Protection des données à caractère personnel des personnes morales - Conseil de l'Europe - Convention 108 et directive 95/46/CE - Révision

protection de la vie privée
données personnelles
personne morale
convention européenne
directive (UE)

Chronologie

12/7/2011Envoi question
1/12/2011Réponse

Question n° 5-2709 du 12 juillet 2011 : (Question posée en néerlandais)

La Convention du Conseil de l'Europe pour la protection des personnes à l'égard du traitement automatisé des données à caractère personnel (Convention 108) fête en 2011 son trentième anniversaire. La Convention 108, qui constituait un tournant dans l'histoire de la protection des données à caractère personnel, doit à présent être modernisée si elle ne veut pas rester lettre morte. Le 29 janvier 2011, Journée européenne de la protection de la vie privée et des données, marque le lancement d'une série de consultations publiques sur la révision de la Convention 108.

À l'échelon de l'Union européenne (UE) également, domine le sentiment que la législation relative à la vie privée, directive 95/46/CE relative à la protection des personnes physiques à l'égard des données à caractère personnel et à la libre circulation de ces données mérite d'être actualisée. La Commission européenne n'a pas encore de proposition mais, dans une communication au Parlement européen et au Conseil, elle prône une approche globale la protection des données à caractère personnel qui passe par :

- le renforcement des droits des personnes ;

- le renforcement de la dimension « marché intérieur » ;

- la révision des règles de protection des données dans les domaines de la coopération policière et judiciaire en matière pénale ;

- la clarification et la simplification des règles applicables aux transferts internationaux de données ;

- le renforcement du cadre institutionnel en vue d'un plus grand respect des règles de protection des données.
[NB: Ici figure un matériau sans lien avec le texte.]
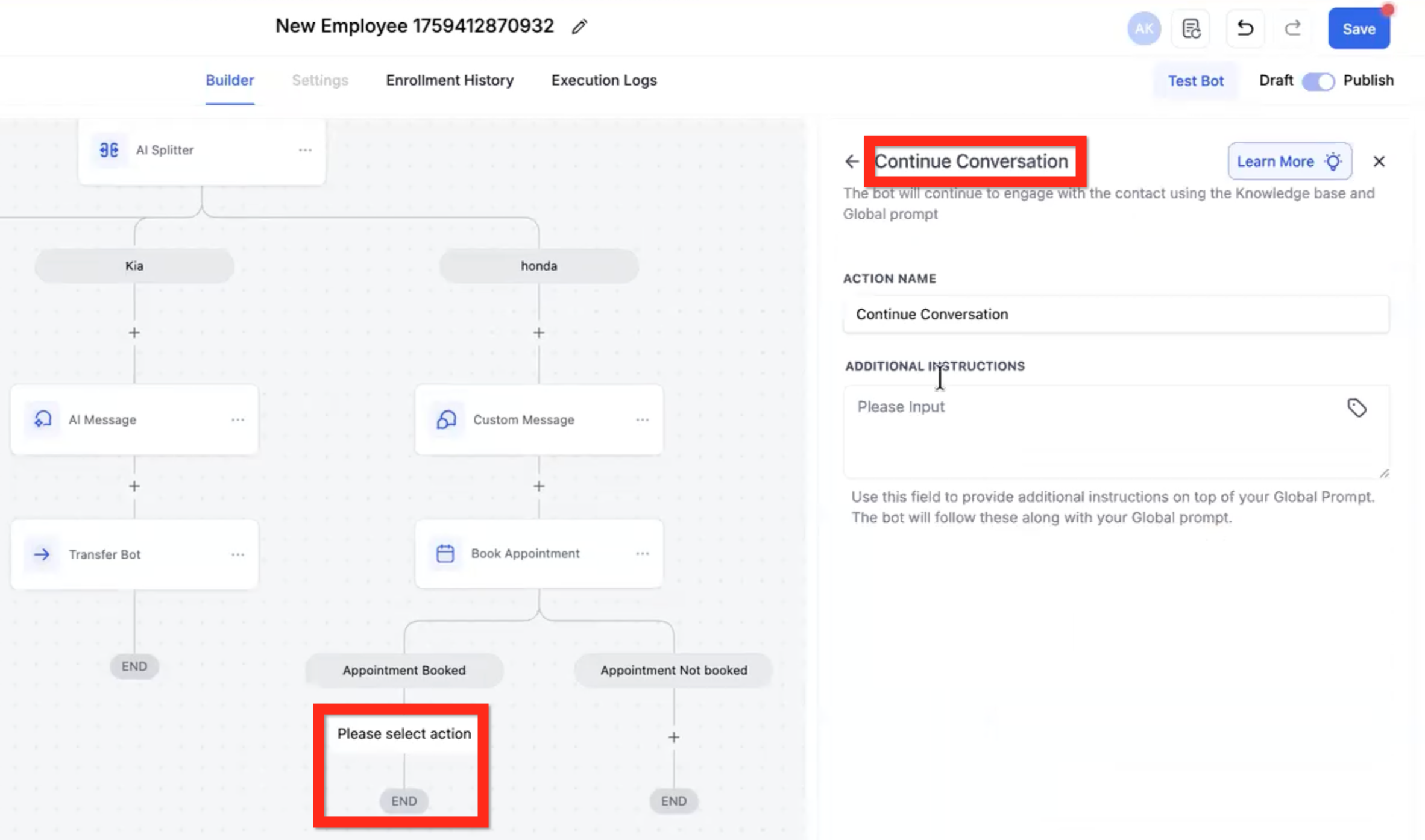Image resolution: width=1425 pixels, height=840 pixels.
Task: Switch to the Enrollment History tab
Action: [450, 80]
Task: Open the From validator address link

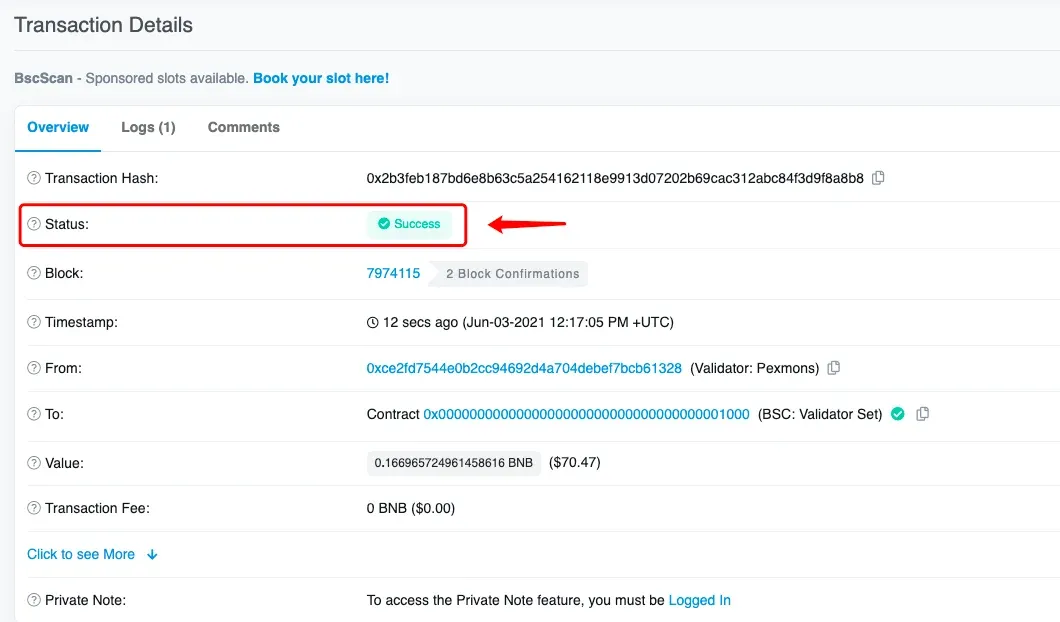Action: coord(524,368)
Dans sa communication en vue d'une approche globale de la protection de données à caractère personnel dans l'Union européenne, la Commission européenne signale que la directive 95/46/CE n'a pas entièrement atteint l'un de ses principaux objectifs, à savoir l'harmonisation des règles nationales relatives à la protection de la vie privée. Ces différences se manifestent dans un grand nombre de secteurs et de situations, par exemple lors du traitement des données à caractère personnel dans le contexte professionnel ou à des fins de santé publique. Il ne faut pas en sous-estimer les conséquences néfastes (par exemple des coûts supplémentaires et des charges administratives pour les personnes concernées, une insécurité juridique pour les responsables du traitement des données et pour la personne concernée elle-même).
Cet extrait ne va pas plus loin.